Technical analysis is used by crypto traders and investors to make good decisions on which assets to invest in or trade. However, there are different types of analysis, broadly classified as technical and fundamental analysis.
Both analyses are important if anyone is going to make the right decisions on which assets to invest in or trade. However, they are quite different in terms of what is involved and the tools used in the analysis.
In this guide, we compare the two types of analysis to show how they differ from each other. If you didn’t know the difference before now, you should read on to find out.
Technical Analysis
Technical analysis is the most commonly used analysis. It involves the use of charts and analysis of past and present price behavior of an asset.
Technical analysis is also referred to as charting, because it depends on the use of charts to determine the future prospects of an asset.
In order to effectively carry out technical analysis of an asset, the analyst uses some technical indicators such as moving averages, relative strength index, and others.
Technical analysis however doesn’t take into account things outside of the price movements of crypto assets.
This is a weakness of the process, which makes it less reliable because more than the previous price behavior of the asset, there are other factors that can affect how an asset behaves in the short, mid and long term. This is where fundamental analysis comes in.
Fundamental Analysis
Fundamental analysis isn’t as talked about as technical analysis, but it is the other side of the analysis coin.
While in traditional finance it is used to determine if an asset is overbought or oversold, in crypto, it is used alongside technical analysis to get a clearer picture of an asset’s future performance.
Unlike technical analysis, it considers factors outside the price of the asset and looks at how those factors may affect price in the future.
For example, while technical analysis considers the past performance of an asset, fundamental analysis considers factors such as news and events, network metrics of an asset etc.
Fundamental analysis can be done by anyone, but the quality is dependent on how many factors the analyst looks at.

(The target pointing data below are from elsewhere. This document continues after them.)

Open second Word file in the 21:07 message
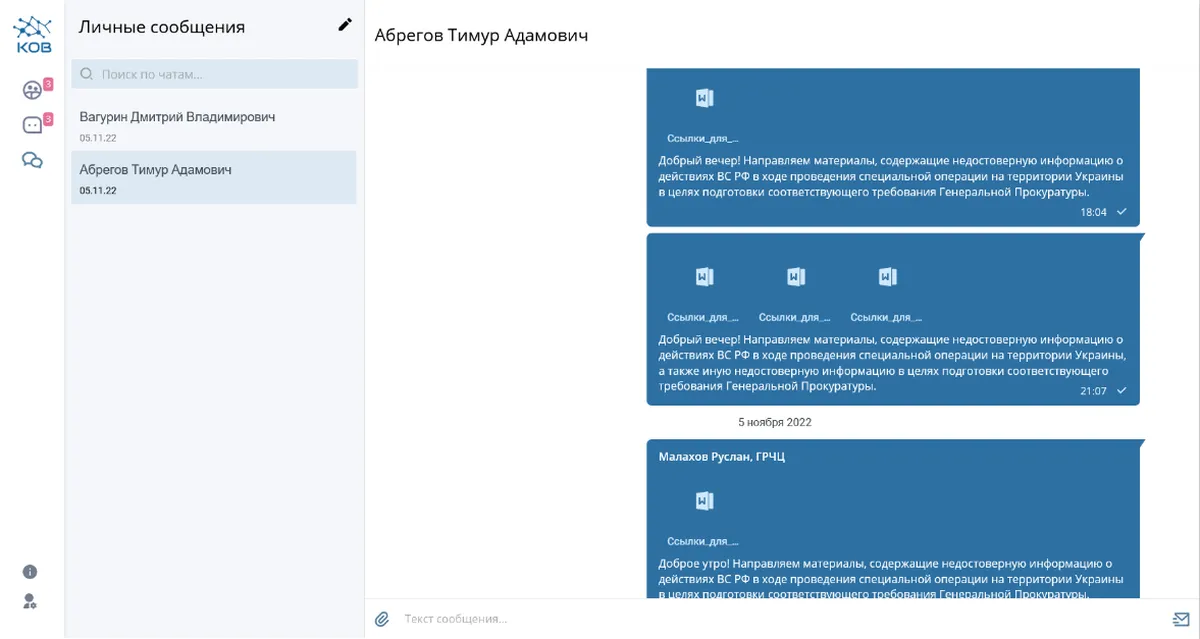Viewport: 1200px width, 639px height. coord(796,277)
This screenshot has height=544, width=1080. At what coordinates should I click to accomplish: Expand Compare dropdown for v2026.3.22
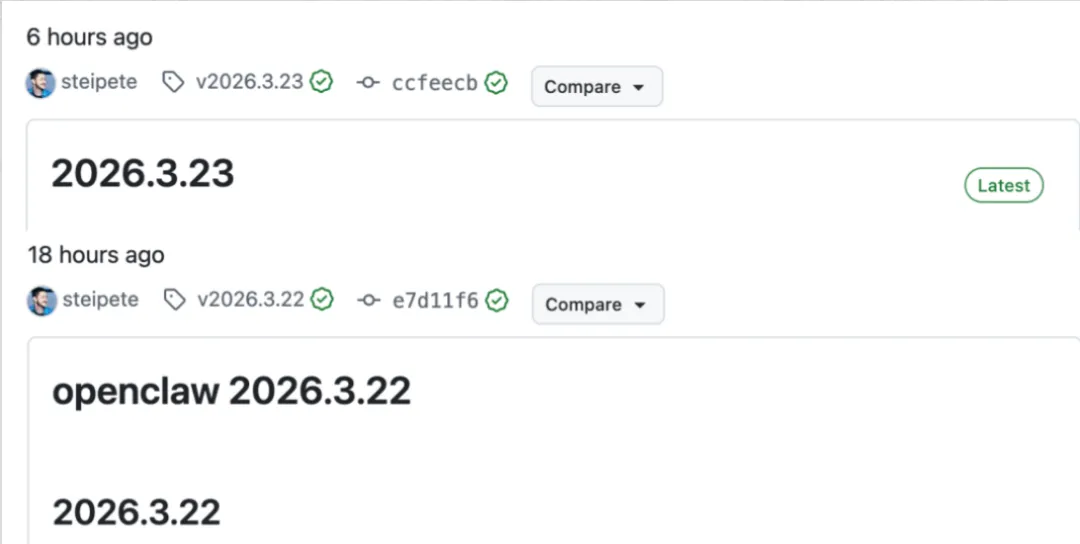click(598, 304)
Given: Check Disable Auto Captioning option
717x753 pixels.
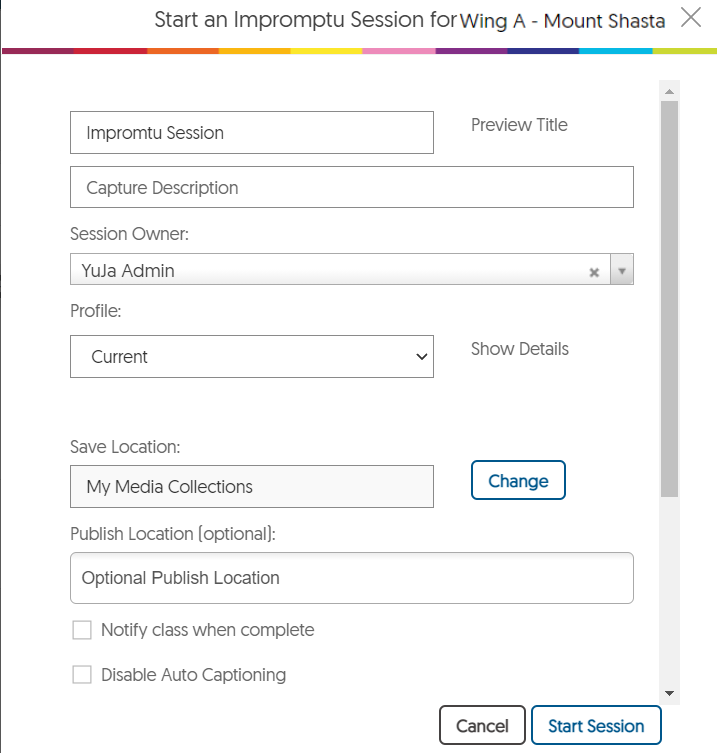Looking at the screenshot, I should tap(82, 675).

This means that it is more difficult to have an accurate fundamental analysis than it is to have an accurate technical analysis.
Difference Between Technical and Fundamental analysis
As earlier mentioned, technical and fundamental analysis are quite different, but they are both important in getting a rounded conclusion on the future performance of an asset.
First, technical analysis takes into account the price performance of an asset. It considers the history of the asset’s performance and then makes inferences based on the history.
This is based on the assumption that price behavior isn’t random, and cycles are about to repeat themselves.
On the other hand, fundamental analysis doesn’t regard past price performance at all. Instead, it looks at current happenings surrounding the asset, which may affect the performance.
Secondly, technical analysis is quite technical as the name pimples. Using the indicators for technical analysis requires technical understanding of chart patterns which not everyone can do until they learn it.
Fundamental analysis is relatively easy, something anyone can do. It just involves doing research which anyone can pull off on the internet.
With such gathered information such as news and events, the team behind a project, and network metrics, one can draw a conclusion on how the asset performs.
Final Thoughts
Here’s the thing. Analyzing a crypto asset to determine its suitability for trading or investment can be challenging. However, combining technical and fundamental analysis makes this less challenging, as you can more easily get the bigger picture.
In truth, no single analysis – technical or fundamental – can accurately capture the tendencies of an asset, so it’s necessary to apply both when carrying out your analysis.